How do you simplify$\left( 4-5i \right)\left( 3+2i \right)$?

Answer 1

Hint: In the given expression in the above question, we are having the product of two complex numbers. For simplifying the given expression, we have to solve for this product. Since the two complex numbers can be treated as two binomial, we can use the distributive property of the algebraic multiplication given as $\left( a+b \right)\left( c+d \right)=a\left( c+d \right)+b\left( c+d \right)$. Then using the identity ${{i}^{2}}=-1$ to simplify the resulting equation, we will finally obtain the simplified expression in the form of $x+iy$.

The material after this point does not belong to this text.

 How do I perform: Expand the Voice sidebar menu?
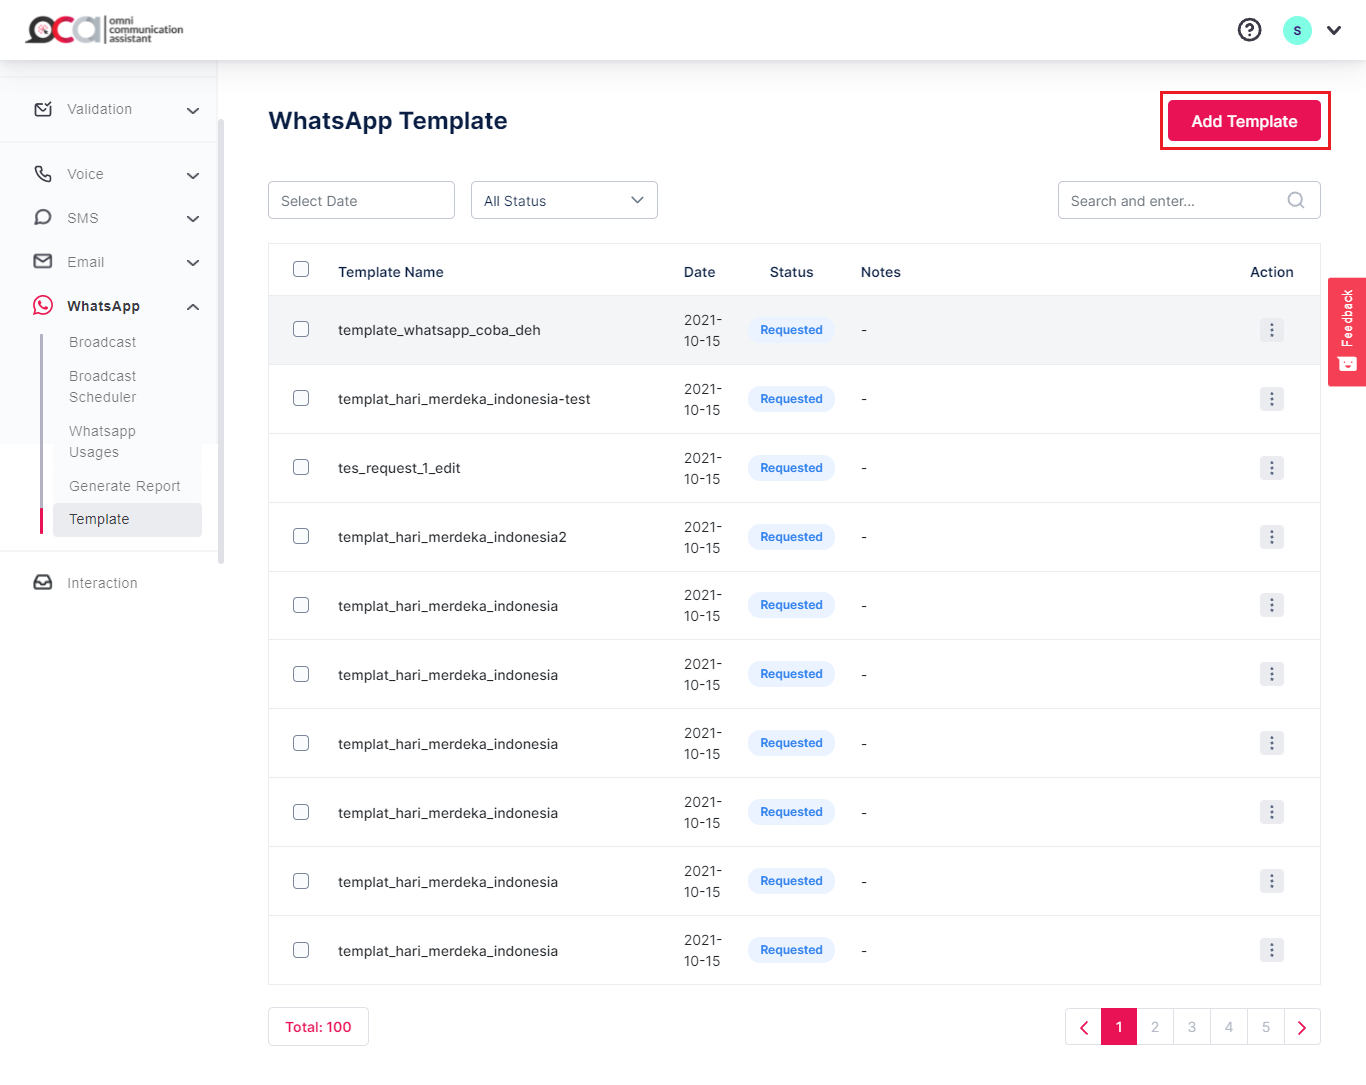click(x=193, y=175)
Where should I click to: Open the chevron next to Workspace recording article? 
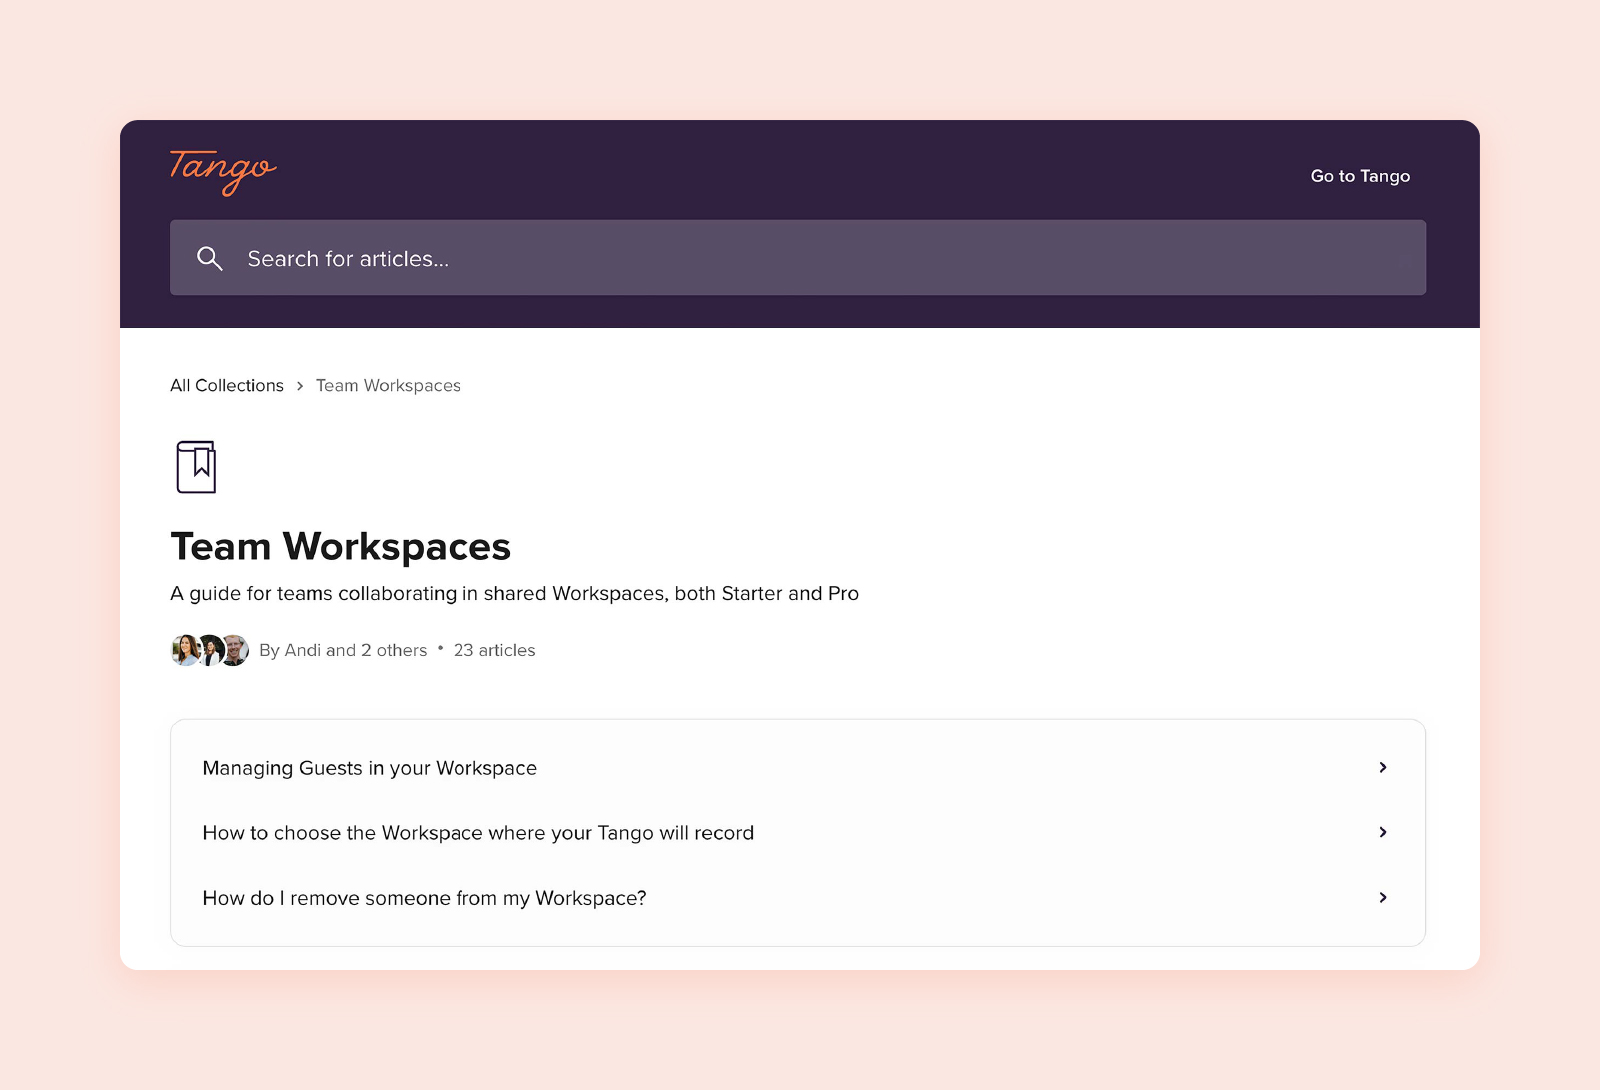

Complete step by step solution:
The given expression has a product of two complex numbers. Let us write the given expression as
$\Rightarrow z=\left( 4-5i \right)\left( 3+2i \right)$
Now, the above multiplication is similar to the multiplication of two binomials. So we can use the distributive property of the algebraic multiplication, given by $\left( a+b \right)\left( c+d \right)=a\left( c+d \right)+b\left( c+d \right)$, for simplifying the above expression as
\[\begin{align}
  & \Rightarrow z=4\left( 3+2i \right)-5i\left( 3+2i \right) \\
 & \Rightarrow z=4\left( 3 \right)+4\left( 12i \right)-5i\left( 3 \right)-5i\left( 2i \right) \\
 & \Rightarrow z=12+48i-15i-10{{i}^{2}} \\
 & \Rightarrow z=12+33i-10{{i}^{2}} \\
\end{align}\]
Now, we know that ${{i}^{2}}=-1$. Putting this above, we get
$\begin{align}
  & \Rightarrow z=12+33i-10\left( -1 \right) \\
 & \Rightarrow z=12+33i+10 \\
 & \Rightarrow z=22+33i \\
\end{align}$
Finally on taking $11$ common, we get
$\Rightarrow z=11\left( 2+3i \right)$
Hence, the given expression is simplified as $11\left( 2+3i \right)$.

Note:
We may remember the identity for the multiplication of two complex numbers, given by $\left( a+ib \right)\left( c+id \right)=\left( ac-bd \right)+i\left( ad+bc \right)$ for solving these types of questions. If we cannot remember the identity, then we can proceed to solve these types of problems as in the above solutions. But we must not forget to put ${{i}^{2}}=-1$ while solving. It is a common mistake to take ${{i}^{2}}=1$ due to which the final expression is incorrectly obtained. Also, do not forget to take the common factor $11$ common from the obtained expression $22+33i$.